被共识掩盖:解耦 LLM 正确性判断中的特权知识
阅读原文· arxiv.org通过训练正确性分类器比较模型自身隐藏状态与外部模型表示,研究发现大语言模型在事实知识任务中拥有领域特定的特权知识,但在数学推理中不存在。标准评估显示自我探测与同伴探测性能相当,但在模型预测不一致的子集上,自我表示在事实任务中持续优于同伴表示。层-wise 分析表明,事实知识的特权优势从早期到中期层逐渐显现,与模型特定记忆检索机制一致,而数学推理在任何深度均无此优势。
Humans use introspection to evaluate their understanding through private internal states inaccessible to external observers. We investigate whether large language models possess similar privileged knowledge about answer correctness, information unavailable through external observation. We train correctness classifiers on question representations from both a model's own hidden states and external models, testing whether self-representations provide a performance advantage. On standard evaluation, we find no advantage: self-probes perform comparably to peer-model probes. We hypothesize this is due to high inter-model agreement of answer correctness.
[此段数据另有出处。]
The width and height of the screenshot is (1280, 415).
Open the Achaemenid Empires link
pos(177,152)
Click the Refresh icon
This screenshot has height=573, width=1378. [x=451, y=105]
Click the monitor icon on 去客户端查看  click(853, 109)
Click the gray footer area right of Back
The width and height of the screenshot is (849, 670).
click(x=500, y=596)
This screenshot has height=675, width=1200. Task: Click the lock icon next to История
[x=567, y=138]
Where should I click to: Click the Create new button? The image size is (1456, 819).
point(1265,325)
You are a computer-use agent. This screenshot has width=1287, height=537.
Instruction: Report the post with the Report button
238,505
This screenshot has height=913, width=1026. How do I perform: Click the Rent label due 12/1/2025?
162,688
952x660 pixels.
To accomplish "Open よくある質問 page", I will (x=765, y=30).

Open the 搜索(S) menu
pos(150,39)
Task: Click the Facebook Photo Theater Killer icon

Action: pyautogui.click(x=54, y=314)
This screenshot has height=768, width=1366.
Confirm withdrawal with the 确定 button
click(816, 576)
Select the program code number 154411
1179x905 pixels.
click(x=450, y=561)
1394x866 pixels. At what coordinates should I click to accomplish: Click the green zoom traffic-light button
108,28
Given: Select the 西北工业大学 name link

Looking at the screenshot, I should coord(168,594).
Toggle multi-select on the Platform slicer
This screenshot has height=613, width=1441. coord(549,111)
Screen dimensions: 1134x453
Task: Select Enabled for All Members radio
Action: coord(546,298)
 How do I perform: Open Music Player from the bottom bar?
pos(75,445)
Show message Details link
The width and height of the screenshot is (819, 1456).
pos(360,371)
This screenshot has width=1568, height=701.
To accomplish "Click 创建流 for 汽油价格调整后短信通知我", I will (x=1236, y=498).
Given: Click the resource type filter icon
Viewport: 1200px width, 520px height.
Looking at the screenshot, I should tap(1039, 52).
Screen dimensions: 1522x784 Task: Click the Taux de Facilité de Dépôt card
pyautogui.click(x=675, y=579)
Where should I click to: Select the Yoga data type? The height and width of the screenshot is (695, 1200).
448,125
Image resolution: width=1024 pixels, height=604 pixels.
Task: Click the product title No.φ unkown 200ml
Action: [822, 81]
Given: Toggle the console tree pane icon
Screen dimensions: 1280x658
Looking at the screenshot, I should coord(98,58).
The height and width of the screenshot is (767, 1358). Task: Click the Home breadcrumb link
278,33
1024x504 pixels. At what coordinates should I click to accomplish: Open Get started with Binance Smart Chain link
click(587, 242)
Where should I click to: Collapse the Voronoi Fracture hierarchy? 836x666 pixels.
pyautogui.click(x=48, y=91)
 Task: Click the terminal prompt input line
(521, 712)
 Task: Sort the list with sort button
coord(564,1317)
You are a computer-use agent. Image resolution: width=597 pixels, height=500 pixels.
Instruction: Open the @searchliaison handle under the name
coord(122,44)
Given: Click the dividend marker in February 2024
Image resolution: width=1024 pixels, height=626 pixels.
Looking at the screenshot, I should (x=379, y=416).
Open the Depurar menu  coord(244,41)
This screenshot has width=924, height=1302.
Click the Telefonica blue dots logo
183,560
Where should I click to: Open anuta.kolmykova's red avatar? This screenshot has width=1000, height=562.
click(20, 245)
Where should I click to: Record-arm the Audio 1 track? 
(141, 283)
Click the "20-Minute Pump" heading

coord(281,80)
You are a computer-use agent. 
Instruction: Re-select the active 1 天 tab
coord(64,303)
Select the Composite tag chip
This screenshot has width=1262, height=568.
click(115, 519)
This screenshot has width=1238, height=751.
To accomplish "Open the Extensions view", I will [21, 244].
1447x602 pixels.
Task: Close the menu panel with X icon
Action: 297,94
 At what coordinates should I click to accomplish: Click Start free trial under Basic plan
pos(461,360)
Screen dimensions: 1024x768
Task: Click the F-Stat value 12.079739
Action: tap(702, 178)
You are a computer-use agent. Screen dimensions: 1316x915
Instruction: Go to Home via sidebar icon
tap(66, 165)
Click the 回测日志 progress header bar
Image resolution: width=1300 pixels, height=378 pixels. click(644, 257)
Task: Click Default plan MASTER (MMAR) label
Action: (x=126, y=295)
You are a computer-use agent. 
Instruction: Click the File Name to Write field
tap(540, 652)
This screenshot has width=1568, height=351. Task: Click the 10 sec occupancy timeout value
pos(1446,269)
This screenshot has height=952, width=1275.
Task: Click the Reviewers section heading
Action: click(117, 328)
To isolate genuine privileged knowledge, we evaluate on disagreement subsets, where models produce conflicting predictions. Here, we discover domain-specific privileged knowledge: self-representations consistently outperform peer representations in factual knowledge tasks, but show no advantage in math reasoning. We further localize this domain asymmetry across model layers, finding that the factual advantage emerges progressively from early-to-mid layers onward, consistent with model-specific memory retrieval, while math reasoning shows no consistent advantage at any depth.